What this hop adds: queryable, long-term raw storage. The Kafka topic retains 14 days. The raw Delta table retains indefinitely (subject to your storage budget). This is where you can go back 90 days to investigate an anomaly that you did not know to look for until today.
Hop 4: Raw Delta to Bronze Delta (Databricks Job 2)
The deserialize job reads from raw Delta, parses the MQTT payload JSON, validates the sensor reading values, and writes structured records to the bronze Delta table. Bad records go to a dead letter table.

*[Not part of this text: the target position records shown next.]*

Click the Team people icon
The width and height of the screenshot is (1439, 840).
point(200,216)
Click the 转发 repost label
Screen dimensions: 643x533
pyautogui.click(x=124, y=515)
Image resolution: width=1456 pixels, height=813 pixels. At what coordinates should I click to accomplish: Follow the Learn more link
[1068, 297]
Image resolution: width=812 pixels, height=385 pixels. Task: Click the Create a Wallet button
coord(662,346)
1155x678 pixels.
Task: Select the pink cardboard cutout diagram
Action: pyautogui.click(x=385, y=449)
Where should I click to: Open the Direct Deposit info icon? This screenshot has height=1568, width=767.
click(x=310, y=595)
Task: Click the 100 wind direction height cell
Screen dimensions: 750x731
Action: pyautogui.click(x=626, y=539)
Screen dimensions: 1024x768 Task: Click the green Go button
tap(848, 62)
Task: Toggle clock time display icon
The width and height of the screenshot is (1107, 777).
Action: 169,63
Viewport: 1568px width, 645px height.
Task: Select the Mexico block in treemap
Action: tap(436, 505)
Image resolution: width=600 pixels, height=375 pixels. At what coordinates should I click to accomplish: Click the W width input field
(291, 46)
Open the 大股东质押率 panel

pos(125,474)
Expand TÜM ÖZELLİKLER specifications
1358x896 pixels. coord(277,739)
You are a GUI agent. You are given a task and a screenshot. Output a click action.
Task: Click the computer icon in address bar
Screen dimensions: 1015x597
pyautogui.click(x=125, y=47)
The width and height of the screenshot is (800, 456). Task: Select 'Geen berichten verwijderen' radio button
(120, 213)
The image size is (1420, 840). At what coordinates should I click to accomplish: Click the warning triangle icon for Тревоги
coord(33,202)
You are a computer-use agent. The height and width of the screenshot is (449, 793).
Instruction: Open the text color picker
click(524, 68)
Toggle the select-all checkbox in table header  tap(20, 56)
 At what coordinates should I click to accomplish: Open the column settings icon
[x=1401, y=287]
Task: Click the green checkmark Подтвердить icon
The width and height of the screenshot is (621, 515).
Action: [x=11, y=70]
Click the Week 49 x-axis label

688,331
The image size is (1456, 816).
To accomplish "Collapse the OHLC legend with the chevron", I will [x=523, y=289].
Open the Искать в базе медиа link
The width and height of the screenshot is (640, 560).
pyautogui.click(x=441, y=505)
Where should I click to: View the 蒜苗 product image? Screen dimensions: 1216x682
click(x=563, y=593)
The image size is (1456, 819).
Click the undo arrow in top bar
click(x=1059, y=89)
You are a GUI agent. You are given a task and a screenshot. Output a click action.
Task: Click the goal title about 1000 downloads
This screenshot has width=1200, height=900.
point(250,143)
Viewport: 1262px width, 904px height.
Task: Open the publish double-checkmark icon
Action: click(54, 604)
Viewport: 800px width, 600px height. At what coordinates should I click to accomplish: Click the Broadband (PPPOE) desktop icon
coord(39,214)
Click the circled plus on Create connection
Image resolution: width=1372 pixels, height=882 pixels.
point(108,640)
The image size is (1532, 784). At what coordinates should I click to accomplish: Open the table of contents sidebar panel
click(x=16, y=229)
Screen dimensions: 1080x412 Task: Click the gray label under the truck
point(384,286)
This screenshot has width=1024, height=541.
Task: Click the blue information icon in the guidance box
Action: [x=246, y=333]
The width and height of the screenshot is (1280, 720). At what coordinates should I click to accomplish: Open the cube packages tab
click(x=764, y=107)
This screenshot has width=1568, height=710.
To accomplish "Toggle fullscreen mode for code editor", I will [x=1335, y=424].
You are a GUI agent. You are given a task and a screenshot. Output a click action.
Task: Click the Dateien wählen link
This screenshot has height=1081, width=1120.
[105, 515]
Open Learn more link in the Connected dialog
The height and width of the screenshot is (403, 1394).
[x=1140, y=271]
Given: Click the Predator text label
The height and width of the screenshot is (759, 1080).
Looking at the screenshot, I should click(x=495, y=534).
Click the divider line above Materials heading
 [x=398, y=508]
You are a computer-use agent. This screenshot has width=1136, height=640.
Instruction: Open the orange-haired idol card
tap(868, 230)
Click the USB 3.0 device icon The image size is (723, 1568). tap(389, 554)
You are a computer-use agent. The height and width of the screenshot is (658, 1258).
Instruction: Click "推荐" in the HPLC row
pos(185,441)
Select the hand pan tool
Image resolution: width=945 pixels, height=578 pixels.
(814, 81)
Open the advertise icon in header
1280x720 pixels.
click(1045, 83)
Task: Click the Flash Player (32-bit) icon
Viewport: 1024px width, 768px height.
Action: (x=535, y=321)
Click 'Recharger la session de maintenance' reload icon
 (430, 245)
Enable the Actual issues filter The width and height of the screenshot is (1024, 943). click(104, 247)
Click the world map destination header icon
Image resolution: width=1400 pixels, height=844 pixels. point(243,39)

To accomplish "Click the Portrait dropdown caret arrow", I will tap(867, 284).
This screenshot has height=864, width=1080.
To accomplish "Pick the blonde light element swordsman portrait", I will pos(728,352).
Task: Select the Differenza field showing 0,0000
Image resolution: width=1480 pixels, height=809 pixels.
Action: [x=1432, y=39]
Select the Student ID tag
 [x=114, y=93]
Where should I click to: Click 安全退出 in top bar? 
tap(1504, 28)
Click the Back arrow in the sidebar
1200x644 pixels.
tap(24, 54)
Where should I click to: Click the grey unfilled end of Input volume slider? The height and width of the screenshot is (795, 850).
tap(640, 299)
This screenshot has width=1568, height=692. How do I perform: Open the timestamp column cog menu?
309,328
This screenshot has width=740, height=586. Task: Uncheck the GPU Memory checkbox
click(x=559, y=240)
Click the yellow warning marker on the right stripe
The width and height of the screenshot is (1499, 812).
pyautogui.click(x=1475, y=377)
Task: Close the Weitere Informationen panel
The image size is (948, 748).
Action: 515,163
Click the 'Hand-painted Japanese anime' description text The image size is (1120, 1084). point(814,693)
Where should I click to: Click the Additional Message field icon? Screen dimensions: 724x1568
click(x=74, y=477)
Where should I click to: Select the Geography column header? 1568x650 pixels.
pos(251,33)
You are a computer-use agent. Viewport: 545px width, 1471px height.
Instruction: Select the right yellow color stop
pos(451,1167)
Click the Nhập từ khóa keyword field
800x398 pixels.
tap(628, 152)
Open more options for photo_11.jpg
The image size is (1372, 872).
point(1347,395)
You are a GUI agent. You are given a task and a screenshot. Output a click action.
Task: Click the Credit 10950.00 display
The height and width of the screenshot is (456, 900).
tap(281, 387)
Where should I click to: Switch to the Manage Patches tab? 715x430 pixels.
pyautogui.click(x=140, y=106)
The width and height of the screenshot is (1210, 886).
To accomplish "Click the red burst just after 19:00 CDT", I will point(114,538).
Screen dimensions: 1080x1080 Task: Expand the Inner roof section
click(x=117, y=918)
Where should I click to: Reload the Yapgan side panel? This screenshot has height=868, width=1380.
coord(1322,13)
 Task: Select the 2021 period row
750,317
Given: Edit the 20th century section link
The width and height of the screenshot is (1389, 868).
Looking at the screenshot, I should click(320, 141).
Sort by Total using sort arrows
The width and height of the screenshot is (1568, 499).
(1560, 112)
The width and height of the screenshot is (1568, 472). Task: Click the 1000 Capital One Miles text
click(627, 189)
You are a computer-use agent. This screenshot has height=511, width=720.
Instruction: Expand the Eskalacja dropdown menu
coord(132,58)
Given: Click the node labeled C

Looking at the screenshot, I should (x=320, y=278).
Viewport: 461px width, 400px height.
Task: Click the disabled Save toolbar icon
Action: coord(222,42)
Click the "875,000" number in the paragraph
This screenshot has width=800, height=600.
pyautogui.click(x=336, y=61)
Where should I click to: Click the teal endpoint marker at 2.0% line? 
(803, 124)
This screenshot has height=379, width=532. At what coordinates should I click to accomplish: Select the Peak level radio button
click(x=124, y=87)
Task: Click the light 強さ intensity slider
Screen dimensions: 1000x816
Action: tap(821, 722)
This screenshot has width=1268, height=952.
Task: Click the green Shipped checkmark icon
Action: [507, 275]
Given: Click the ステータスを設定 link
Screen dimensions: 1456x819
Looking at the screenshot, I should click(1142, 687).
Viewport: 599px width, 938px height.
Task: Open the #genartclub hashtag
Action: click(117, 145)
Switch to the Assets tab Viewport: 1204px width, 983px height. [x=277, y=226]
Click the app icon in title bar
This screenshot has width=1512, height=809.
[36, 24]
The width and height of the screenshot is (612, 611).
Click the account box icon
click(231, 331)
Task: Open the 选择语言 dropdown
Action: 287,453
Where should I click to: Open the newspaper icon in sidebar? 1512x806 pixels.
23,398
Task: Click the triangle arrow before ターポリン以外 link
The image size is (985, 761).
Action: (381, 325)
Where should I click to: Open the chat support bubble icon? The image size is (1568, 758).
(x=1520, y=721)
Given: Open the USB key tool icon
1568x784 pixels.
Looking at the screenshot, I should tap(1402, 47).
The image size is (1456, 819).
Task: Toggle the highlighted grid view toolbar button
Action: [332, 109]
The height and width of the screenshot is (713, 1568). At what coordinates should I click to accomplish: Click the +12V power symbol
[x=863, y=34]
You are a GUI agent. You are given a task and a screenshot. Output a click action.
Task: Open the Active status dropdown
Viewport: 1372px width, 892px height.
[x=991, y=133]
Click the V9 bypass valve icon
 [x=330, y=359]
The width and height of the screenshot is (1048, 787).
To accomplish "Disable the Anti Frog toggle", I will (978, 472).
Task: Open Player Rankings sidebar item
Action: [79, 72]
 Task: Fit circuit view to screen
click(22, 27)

# MQTT payload for plant sensor reading
# {"sensor_id": "press01", "measurement": "temperature", "value": 87.3, "unit": "C", "ts": 1625000000}
SENSOR_SCHEMA = StructType([
StructField("sensor_id", StringType(), nullable=False),
StructField("measurement", StringType(), nullable=False),
StructField("value", DoubleType(), nullable=False),
StructField("unit", StringType(), nullable=False),
StructField("ts", LongType(), nullable=False) # Unix epoch seconds
])
# Parse and extract the original MQTT topic from the Kafka message key
parsed = raw_df .withColumn("mqtt_topic", col("topic")) .withColumn("parsed", from_json(col("raw_payload"), SENSOR_SCHEMA)) .filter(col("parsed").isNotNull())
Hop 5: Bronze Delta to Gold Delta (Databricks Job 3)
The merge job reads from bronze, deduplicates (sensors occasionally send duplicate readings at QoS 1), and merges into the gold table keyed on sensor_id + measurement + ts. The gold table is the queryable endpoint for reporting and anomaly detection.
Why Each Hop Is Justified
Every component in this chain adds something distinct:
- MQTT broker: device protocol abstraction
- Kafka: durable, replayable buffer with fanout
- Raw Delta: long-term raw storage with time travel
- Bronze Delta: validated, structured, with dead letter tracking
- Gold Delta: queryable, deduplicated, merge-ready serving layer
Remove any one of these hops and you lose one of these properties. Remove Kafka and your MQTT broker becomes a single point of failure for durability. Skip the raw zone and you lose the ability to reprocess from original messages. Skip the bronze layer and schema bugs go directly to gold. Each hop is earning its complexity.
I have run versions of this architecture for multiple manufacturing and industrial clients. The component list looks intimidating up front. Three months in, it is the last time anyone questions whether the complexity was worth it. As always, I am here to help.